- [Data to process]
# # #

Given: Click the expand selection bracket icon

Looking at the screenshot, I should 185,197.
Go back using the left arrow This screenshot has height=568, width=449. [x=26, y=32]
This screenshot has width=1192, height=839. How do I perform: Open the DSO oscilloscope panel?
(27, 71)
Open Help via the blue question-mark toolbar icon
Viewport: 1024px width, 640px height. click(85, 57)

# # #

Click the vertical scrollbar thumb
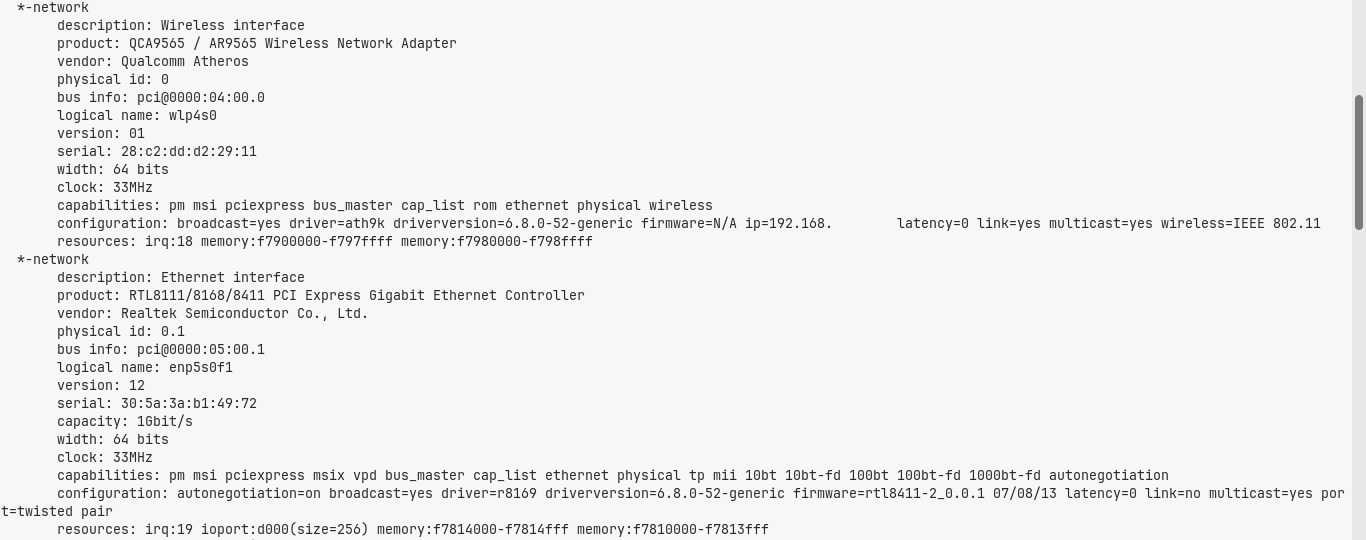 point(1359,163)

# # #

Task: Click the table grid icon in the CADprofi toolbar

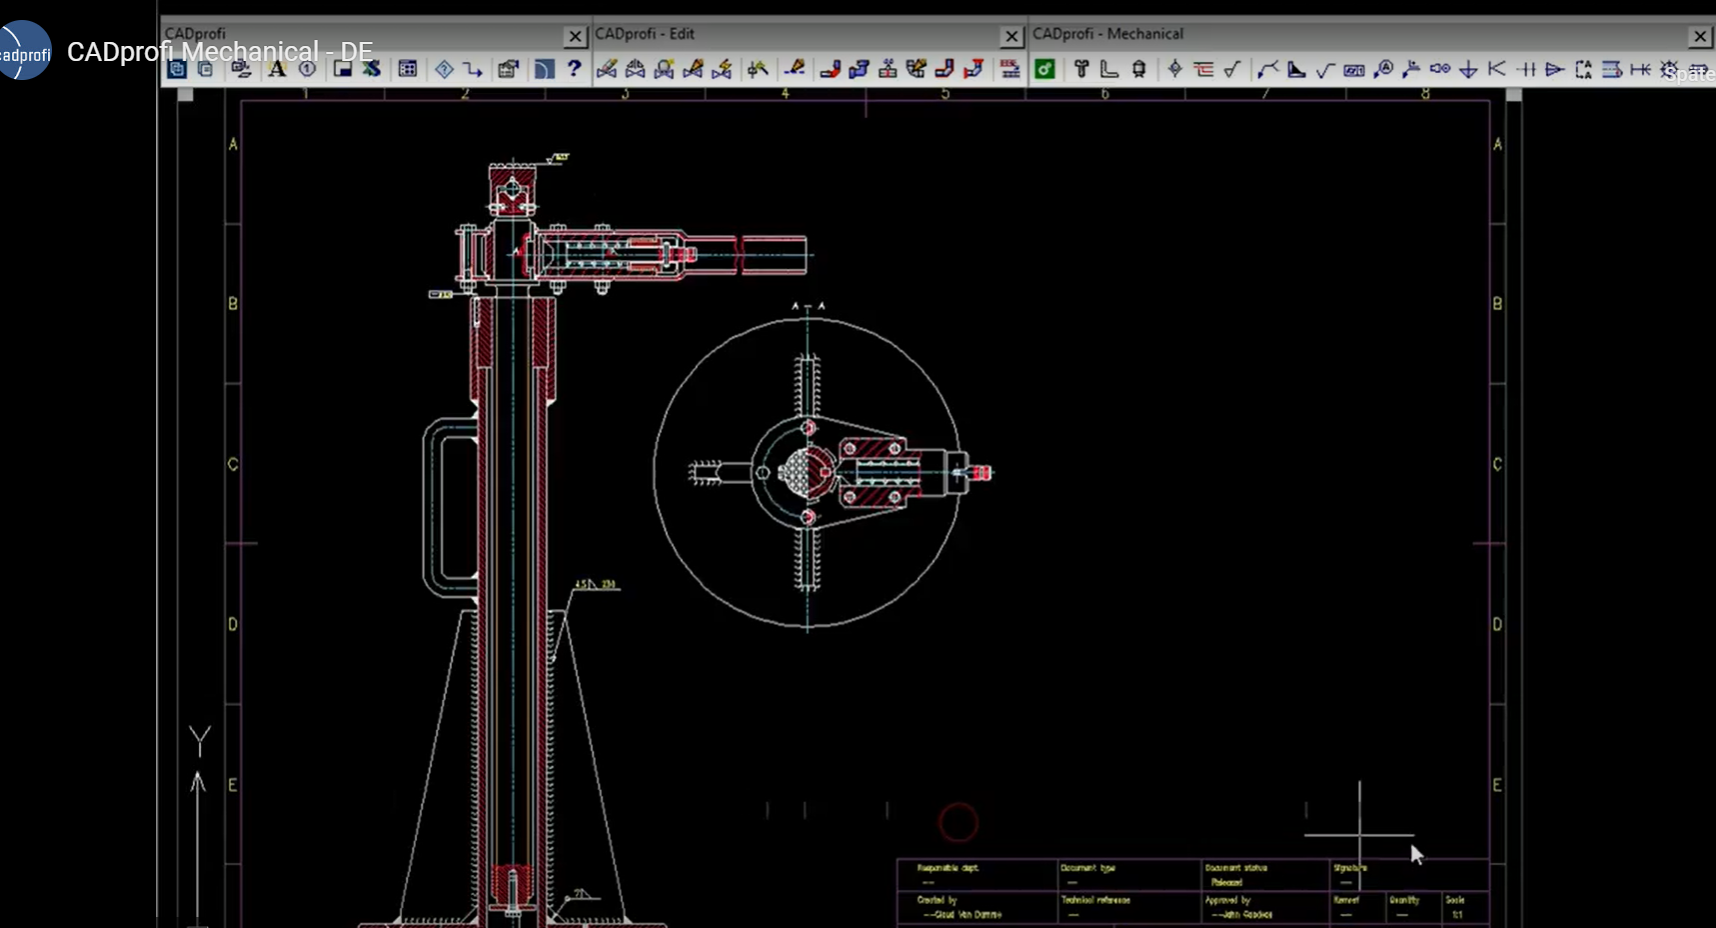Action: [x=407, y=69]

# # #

- [Exercise description] Give back exactly the lines above starting at the line where "Given: Click the" appears and ending at the line where "Go back using" appears, both included, with no other lines.

- [Result for this task]
Given: Click the expand selection bracket icon

Looking at the screenshot, I should 185,197.
Go back using the left arrow This screenshot has height=568, width=449. [x=26, y=32]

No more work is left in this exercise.